Stored data entries:
+===+
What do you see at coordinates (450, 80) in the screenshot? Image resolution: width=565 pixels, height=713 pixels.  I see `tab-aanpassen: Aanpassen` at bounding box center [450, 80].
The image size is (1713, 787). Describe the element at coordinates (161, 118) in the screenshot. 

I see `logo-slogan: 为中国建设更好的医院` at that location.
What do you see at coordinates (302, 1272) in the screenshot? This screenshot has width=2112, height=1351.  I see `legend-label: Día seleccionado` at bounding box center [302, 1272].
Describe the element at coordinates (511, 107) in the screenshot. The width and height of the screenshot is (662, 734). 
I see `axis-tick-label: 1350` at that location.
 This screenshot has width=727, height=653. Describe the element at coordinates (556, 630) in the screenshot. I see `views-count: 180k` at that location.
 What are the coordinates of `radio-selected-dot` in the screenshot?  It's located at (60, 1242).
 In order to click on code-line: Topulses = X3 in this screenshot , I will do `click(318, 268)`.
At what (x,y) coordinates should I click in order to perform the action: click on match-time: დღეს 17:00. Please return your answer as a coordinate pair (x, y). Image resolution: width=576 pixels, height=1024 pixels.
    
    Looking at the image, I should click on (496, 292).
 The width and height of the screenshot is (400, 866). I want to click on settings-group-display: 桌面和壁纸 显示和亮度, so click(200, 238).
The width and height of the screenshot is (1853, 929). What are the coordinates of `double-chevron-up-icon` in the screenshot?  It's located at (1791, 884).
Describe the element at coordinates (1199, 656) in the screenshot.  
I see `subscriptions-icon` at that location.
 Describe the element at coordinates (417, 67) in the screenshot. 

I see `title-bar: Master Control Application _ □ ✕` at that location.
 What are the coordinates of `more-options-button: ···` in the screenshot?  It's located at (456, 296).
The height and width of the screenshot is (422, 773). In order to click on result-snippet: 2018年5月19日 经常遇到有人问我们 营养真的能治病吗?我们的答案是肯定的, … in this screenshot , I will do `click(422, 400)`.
+===+
= WRITTEN TASK =
Please copy out, unchanged, the stretch of entries from the line containing "Describe the element at coordinates (1199, 656)" through the end of the entries.

= WRITTEN SOLUTION =
Describe the element at coordinates (1199, 656) in the screenshot.  
I see `subscriptions-icon` at that location.
 Describe the element at coordinates (417, 67) in the screenshot. 

I see `title-bar: Master Control Application _ □ ✕` at that location.
 What are the coordinates of `more-options-button: ···` in the screenshot?  It's located at (456, 296).
The height and width of the screenshot is (422, 773). In order to click on result-snippet: 2018年5月19日 经常遇到有人问我们 营养真的能治病吗?我们的答案是肯定的, … in this screenshot , I will do `click(422, 400)`.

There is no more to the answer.